WORK REQUEST 1: In two sentences, what does the article on homegrown terrorism and U.S. border security report?

GIVEN PASSAGE:

A University of Maryland database compiling information on terror incidents worldwide since 1970 concludes that one of every seven attacks is carried out by a homegrown extremist. A January 2005 priority sheet for the Homeland Security Department listed domestic Islamic extremist groups and eco-terrorists as top threats.

Two Georgia men facing federal terrorism-related charges in the United States — Ehsanul Islam Sadequee and Syed Haris Ahmed — are linked to the Canadian case for allegedly recording "casing videos" of the Capitol and other potential targets in Washington. Ahmed's lawyer, Jack Martin, said there may have been some connection between his client and the suspects, but he insisted it wasn't part of any terrorism plot.

Responding to the arrests, the U.S. Border Patrol stepped up vigorous inspections of traffic entering the country from Canada and put agents on overtime on high alert along the 4,000-mile border.

"There is definitely a ramp-up of operations specific to this past weekend due to the activity," Border Patrol Chief David Aguilar told reporters in Washington.

Fewer than 10 percent — an estimated 1,000 of 11,500 — of the nation's Border Patrol agents are deployed to the Canadian border, said Customs and Border Protection spokeswoman Suzanne Trevino. The bulk of the nation's agents are stationed along the porous Mexican border, where more than 1.1 million illegal immigrants last year were stopped after entering the country.

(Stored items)

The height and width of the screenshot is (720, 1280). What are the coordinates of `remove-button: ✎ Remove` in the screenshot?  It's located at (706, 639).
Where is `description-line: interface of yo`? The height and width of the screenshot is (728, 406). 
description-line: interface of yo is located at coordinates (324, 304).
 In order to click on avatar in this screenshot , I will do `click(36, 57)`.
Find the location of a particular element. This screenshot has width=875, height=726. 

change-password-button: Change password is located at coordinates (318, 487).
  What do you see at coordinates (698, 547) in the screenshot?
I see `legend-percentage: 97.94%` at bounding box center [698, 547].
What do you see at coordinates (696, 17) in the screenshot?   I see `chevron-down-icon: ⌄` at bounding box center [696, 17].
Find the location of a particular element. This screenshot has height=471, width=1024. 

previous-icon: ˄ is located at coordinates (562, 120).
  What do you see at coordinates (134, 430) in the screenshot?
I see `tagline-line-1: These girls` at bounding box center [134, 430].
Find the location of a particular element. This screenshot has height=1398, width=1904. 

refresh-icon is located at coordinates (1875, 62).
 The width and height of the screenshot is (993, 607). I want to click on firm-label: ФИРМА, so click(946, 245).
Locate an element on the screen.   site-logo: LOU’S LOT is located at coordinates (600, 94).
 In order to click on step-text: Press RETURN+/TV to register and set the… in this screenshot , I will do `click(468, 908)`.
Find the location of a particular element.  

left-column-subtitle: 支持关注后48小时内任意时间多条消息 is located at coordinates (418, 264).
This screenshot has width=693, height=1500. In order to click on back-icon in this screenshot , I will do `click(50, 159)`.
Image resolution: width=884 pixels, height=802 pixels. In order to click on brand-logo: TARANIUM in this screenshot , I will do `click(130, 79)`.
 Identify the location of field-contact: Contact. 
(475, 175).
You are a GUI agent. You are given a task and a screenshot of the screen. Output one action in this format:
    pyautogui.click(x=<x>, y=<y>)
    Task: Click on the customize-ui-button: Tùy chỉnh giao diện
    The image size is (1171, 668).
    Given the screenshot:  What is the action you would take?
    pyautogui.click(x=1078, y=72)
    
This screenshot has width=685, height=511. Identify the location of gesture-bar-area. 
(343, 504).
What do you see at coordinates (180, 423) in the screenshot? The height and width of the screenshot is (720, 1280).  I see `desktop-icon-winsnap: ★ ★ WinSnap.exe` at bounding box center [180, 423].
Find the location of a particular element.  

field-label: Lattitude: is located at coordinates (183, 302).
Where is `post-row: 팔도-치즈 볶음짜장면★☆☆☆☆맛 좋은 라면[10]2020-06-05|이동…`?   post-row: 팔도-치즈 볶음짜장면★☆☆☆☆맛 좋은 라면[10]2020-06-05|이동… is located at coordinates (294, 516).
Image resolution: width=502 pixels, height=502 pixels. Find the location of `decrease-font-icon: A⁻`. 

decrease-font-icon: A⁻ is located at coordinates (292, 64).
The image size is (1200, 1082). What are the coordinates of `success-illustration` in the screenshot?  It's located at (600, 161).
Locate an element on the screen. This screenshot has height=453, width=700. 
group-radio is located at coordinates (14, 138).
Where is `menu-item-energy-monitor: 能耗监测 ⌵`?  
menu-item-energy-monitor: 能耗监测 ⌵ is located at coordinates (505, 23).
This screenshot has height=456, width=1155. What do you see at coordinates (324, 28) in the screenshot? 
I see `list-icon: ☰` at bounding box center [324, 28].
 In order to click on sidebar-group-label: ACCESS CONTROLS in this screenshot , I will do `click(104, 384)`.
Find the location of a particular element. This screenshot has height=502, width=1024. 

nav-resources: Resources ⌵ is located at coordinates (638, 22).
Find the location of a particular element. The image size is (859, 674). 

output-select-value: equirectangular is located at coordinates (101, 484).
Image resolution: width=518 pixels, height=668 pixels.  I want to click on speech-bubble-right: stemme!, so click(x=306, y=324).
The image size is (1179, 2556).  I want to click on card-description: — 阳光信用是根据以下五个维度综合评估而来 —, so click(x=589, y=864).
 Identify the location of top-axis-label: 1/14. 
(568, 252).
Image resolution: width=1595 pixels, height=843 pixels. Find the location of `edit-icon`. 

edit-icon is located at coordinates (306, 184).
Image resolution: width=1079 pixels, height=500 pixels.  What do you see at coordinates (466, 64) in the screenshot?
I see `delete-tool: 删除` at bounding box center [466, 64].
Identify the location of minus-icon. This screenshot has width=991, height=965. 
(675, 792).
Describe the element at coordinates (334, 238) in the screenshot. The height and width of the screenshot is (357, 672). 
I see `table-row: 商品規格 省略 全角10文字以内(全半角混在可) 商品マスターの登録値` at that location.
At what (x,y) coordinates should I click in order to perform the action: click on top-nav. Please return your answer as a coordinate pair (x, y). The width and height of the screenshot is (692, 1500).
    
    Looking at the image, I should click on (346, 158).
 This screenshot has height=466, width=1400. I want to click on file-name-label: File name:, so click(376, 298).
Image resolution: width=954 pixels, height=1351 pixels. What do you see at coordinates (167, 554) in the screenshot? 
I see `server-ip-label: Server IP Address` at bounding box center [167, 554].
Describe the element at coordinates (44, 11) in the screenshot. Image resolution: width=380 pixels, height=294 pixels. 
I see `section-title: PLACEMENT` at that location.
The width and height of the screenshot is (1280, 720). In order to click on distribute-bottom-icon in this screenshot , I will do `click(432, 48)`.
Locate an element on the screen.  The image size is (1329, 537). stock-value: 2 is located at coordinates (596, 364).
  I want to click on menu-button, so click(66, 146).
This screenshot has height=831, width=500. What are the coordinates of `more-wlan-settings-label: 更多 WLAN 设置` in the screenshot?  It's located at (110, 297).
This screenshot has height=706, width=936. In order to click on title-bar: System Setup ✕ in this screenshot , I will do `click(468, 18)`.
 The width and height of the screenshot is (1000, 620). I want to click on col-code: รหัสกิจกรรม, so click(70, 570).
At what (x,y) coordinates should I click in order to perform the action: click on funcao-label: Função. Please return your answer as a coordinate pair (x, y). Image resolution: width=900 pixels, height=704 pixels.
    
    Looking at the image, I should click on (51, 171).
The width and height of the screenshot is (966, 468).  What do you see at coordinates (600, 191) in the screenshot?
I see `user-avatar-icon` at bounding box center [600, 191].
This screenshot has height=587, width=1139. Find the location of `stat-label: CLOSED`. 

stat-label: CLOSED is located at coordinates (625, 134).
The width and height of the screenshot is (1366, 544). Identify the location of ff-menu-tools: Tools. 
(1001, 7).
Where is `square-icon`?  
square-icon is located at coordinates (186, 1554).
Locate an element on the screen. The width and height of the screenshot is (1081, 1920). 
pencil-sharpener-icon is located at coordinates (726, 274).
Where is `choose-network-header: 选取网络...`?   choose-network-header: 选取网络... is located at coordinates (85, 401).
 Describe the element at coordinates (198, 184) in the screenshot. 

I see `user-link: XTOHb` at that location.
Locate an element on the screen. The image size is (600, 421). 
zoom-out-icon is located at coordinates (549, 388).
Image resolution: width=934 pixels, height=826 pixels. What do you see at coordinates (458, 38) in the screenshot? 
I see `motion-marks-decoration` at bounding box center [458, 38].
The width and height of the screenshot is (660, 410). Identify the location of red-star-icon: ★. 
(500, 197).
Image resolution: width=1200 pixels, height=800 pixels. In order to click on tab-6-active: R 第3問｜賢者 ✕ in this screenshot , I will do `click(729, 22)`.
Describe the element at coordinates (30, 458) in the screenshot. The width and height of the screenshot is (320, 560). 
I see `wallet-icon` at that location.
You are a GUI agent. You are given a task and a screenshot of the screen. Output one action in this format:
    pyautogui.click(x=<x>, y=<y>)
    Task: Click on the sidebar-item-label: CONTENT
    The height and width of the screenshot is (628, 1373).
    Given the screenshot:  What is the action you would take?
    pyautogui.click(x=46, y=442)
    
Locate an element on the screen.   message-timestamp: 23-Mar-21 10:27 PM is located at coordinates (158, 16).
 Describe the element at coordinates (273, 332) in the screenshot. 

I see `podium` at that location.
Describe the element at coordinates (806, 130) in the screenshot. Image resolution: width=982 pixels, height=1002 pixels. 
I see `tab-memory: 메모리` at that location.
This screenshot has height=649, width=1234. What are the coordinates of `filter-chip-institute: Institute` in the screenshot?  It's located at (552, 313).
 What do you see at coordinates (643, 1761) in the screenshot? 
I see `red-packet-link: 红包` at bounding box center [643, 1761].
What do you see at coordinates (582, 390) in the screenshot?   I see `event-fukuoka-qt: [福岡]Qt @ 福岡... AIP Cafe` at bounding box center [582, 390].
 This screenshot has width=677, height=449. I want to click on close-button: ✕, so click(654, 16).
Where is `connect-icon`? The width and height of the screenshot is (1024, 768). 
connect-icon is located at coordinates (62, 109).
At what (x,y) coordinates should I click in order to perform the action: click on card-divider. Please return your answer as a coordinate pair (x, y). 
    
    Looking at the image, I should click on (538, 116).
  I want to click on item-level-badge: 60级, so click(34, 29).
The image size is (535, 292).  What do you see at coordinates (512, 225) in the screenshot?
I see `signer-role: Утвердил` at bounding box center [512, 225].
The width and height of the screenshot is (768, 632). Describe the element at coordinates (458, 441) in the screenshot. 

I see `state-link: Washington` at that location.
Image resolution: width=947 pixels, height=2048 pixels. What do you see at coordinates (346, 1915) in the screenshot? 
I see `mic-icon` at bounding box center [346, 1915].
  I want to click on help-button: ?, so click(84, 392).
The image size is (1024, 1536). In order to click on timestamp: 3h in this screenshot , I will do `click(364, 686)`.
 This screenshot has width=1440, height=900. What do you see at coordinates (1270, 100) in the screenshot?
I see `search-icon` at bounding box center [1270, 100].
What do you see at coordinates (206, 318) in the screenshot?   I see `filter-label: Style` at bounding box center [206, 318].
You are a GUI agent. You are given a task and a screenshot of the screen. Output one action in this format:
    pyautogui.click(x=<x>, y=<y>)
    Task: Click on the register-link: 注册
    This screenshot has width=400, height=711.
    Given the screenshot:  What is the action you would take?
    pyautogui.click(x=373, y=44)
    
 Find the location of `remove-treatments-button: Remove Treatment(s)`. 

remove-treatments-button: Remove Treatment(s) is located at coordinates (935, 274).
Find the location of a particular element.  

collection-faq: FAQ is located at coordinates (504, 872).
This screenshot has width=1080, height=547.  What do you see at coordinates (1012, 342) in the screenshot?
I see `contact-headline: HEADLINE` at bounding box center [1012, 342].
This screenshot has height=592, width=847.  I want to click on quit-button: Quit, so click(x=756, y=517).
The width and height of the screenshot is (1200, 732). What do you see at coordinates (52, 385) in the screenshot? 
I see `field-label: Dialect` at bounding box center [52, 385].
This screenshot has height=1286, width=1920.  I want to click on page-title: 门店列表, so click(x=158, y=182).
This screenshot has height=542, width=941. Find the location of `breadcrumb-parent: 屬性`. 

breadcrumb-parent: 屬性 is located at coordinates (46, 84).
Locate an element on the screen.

WORK REQUEST 2: Could you write out the stored items from the line containing "Image resolution: width=947" through the line containing "I want to click on help-button: ?, so"?

YOUR RESPONSE 1: A University of Maryland database finds that one of every seven terror attacks worldwide since 1970 is carried out by a homegrown extremist, and two Georgia men facing federal terrorism-related charges are allegedly linked to a Canadian case for recording videos of potential targets in Washington. After the arrests, the U.S. Border Patrol stepped up inspections of traffic from Canada and put agents on high alert, though fewer than 10 percent of its agents are deployed to the Canadian border, with most stationed along the Mexican border.

YOUR RESPONSE 2:
Image resolution: width=947 pixels, height=2048 pixels. What do you see at coordinates (346, 1915) in the screenshot? 
I see `mic-icon` at bounding box center [346, 1915].
  I want to click on help-button: ?, so click(84, 392).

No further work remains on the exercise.